Task data:
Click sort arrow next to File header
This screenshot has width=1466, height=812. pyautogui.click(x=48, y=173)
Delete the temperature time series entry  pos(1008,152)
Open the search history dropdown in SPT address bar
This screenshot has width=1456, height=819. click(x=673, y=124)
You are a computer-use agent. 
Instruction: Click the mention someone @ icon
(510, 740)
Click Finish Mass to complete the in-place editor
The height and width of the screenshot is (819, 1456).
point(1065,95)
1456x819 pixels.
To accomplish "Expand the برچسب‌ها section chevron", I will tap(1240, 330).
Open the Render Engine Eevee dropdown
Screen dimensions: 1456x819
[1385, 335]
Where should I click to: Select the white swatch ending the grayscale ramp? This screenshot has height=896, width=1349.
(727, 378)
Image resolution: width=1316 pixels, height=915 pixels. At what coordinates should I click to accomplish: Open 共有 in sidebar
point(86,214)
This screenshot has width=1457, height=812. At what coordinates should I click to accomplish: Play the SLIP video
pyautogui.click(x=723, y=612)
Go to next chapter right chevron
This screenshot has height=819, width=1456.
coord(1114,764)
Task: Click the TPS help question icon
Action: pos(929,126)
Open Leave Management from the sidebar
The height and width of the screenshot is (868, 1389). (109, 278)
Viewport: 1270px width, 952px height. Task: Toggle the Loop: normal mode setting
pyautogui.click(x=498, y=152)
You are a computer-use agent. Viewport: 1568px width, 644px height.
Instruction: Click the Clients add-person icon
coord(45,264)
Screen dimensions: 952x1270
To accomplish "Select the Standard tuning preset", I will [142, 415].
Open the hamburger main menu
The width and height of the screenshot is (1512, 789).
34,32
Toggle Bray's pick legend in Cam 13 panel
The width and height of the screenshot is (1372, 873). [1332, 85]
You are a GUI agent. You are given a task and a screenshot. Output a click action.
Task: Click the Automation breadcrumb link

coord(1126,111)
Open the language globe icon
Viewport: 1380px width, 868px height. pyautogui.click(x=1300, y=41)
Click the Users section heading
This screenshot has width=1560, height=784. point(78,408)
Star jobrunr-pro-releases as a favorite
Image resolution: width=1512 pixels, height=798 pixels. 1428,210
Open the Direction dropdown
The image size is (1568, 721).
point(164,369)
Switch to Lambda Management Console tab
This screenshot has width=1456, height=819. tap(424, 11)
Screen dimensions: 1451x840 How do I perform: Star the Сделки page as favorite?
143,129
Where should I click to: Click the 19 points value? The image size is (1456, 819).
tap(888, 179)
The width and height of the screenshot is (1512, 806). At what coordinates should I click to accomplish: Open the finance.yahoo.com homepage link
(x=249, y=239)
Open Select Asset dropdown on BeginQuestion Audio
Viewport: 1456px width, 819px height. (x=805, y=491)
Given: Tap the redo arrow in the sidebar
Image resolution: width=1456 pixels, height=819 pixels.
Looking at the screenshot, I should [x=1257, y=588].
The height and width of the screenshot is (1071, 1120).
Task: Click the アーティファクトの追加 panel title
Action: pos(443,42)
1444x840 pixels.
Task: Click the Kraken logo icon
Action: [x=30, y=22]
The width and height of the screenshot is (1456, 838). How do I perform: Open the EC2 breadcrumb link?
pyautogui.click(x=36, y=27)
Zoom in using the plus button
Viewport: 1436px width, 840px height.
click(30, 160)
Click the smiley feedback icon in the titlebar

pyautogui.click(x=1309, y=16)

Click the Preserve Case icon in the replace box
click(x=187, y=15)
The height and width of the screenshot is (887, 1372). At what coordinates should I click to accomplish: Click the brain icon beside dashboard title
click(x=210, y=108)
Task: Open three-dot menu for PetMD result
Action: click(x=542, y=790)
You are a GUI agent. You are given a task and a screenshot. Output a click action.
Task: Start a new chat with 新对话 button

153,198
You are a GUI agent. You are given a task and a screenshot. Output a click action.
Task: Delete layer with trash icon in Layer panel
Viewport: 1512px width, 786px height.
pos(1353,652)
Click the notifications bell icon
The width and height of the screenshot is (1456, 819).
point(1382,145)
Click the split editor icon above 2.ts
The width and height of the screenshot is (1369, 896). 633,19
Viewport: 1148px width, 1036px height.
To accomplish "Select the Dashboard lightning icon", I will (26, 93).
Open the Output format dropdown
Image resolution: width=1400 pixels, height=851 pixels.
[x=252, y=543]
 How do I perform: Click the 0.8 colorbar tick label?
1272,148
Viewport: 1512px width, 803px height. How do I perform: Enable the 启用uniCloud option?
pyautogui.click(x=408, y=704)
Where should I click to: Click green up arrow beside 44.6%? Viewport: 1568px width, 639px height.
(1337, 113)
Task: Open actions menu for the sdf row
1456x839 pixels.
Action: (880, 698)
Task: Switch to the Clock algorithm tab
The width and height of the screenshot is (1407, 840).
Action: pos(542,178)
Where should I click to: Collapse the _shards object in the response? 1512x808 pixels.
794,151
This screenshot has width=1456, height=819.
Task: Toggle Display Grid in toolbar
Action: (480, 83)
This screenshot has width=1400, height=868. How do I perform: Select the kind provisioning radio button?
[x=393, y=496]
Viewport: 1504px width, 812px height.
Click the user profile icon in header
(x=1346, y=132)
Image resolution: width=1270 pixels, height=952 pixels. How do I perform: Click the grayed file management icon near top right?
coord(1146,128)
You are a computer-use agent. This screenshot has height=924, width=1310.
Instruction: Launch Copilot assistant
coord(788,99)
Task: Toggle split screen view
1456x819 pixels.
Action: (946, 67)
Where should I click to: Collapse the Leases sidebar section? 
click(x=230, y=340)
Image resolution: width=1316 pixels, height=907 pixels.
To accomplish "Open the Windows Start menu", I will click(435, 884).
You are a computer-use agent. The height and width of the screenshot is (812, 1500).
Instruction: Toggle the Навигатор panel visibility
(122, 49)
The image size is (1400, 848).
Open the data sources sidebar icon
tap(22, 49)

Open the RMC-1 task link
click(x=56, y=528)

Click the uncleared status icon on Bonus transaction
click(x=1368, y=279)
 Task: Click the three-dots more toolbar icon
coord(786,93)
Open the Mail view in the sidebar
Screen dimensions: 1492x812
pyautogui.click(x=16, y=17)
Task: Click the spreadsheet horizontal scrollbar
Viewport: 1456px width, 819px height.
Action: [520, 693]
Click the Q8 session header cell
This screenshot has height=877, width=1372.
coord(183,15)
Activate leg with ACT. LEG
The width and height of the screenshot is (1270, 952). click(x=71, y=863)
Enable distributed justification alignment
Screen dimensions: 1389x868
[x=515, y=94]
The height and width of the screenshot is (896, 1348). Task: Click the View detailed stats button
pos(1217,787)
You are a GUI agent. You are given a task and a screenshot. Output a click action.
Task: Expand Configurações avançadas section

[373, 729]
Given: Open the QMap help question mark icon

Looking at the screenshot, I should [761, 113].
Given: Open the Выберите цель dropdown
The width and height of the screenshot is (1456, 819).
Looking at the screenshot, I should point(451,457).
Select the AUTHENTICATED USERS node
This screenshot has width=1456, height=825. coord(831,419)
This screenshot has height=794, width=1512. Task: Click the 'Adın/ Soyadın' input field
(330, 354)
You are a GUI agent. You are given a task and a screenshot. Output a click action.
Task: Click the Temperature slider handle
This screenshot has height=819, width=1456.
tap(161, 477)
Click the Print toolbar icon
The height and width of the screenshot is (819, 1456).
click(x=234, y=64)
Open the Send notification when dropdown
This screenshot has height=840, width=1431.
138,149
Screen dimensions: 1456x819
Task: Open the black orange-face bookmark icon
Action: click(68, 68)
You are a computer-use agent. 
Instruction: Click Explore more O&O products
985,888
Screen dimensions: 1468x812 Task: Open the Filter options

Aim of the exercise: Copy out each line from the listing that contains the string "Delete".

Answer box:
Delete the temperature time series entry  pos(1008,152)
Task: Delete layer with trash icon in Layer panel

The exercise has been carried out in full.